EXERCISE DETAILS: Quote exactly the lines spanning from the top of the data below to the line that contains "Įdėti į krepšelį [button] (285, 1083)", including both.

::::

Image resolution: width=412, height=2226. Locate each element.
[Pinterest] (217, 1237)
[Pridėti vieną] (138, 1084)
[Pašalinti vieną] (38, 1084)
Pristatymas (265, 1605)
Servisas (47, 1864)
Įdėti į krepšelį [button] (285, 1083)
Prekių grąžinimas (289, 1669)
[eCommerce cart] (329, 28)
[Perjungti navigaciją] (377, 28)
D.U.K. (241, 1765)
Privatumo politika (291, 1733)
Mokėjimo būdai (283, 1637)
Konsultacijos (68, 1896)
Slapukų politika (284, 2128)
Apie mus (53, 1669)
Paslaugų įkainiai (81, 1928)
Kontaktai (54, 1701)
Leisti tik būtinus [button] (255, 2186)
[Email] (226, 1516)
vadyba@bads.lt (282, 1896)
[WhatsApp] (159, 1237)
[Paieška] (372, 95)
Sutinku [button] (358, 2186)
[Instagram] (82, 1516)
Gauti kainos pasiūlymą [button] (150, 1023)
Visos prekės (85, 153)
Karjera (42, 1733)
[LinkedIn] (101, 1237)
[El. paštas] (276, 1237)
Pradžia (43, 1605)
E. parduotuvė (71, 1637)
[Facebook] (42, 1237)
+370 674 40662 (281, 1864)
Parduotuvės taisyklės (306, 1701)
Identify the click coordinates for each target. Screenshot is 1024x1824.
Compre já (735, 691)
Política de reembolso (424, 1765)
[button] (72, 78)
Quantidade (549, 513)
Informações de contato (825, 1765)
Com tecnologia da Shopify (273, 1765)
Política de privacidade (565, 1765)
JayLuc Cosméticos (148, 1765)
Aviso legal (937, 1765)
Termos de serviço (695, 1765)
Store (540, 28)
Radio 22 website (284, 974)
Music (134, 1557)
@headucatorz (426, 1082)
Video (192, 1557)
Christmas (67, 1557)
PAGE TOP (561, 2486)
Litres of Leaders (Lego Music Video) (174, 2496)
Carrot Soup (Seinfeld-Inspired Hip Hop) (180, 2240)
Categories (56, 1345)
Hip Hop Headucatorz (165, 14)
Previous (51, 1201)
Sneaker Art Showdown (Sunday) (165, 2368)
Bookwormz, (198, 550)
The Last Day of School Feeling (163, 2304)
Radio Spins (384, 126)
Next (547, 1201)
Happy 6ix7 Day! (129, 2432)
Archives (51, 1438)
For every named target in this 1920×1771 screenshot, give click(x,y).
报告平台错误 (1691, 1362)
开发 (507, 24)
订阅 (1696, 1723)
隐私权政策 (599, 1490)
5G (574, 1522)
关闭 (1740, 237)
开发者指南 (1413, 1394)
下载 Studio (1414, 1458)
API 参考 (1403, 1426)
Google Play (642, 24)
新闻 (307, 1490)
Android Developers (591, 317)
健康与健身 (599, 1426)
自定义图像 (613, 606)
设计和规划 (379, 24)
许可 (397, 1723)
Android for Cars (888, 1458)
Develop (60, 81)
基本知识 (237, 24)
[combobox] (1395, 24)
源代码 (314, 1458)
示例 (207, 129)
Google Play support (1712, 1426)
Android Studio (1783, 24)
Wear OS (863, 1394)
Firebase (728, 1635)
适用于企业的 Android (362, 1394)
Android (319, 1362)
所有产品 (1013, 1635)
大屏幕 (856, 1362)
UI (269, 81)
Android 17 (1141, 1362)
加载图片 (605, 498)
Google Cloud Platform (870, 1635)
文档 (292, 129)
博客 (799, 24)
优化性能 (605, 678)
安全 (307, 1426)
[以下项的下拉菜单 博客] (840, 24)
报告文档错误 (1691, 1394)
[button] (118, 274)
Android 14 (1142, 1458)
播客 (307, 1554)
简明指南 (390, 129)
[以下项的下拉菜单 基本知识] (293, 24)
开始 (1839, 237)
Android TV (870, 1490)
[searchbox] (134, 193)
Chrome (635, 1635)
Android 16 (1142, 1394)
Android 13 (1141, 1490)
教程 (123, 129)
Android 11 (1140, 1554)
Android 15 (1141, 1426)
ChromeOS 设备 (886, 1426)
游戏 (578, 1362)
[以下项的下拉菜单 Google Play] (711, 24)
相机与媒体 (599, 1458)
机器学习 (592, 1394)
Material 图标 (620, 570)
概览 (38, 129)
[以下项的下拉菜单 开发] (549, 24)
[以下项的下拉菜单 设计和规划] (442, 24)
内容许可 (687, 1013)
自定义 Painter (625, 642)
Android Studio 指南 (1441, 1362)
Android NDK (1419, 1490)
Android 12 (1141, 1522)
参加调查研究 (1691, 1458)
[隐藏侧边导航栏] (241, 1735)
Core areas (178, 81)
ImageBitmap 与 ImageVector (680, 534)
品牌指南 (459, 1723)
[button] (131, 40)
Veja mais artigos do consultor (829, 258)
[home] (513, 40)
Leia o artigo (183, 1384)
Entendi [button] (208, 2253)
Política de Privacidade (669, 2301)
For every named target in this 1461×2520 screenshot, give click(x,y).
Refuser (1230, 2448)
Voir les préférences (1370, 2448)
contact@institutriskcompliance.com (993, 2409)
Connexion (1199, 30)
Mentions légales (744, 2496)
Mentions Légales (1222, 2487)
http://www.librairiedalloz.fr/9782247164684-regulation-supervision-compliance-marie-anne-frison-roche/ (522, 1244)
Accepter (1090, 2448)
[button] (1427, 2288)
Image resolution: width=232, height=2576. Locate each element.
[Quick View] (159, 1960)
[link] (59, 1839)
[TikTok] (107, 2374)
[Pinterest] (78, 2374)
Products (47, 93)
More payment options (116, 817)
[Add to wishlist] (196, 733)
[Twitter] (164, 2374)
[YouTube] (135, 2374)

::::

FINAL ANSWER:
Image resolution: width=412, height=2226. Locate each element.
[Pinterest] (217, 1237)
[Pridėti vieną] (138, 1084)
[Pašalinti vieną] (38, 1084)
Pristatymas (265, 1605)
Servisas (47, 1864)
Įdėti į krepšelį [button] (285, 1083)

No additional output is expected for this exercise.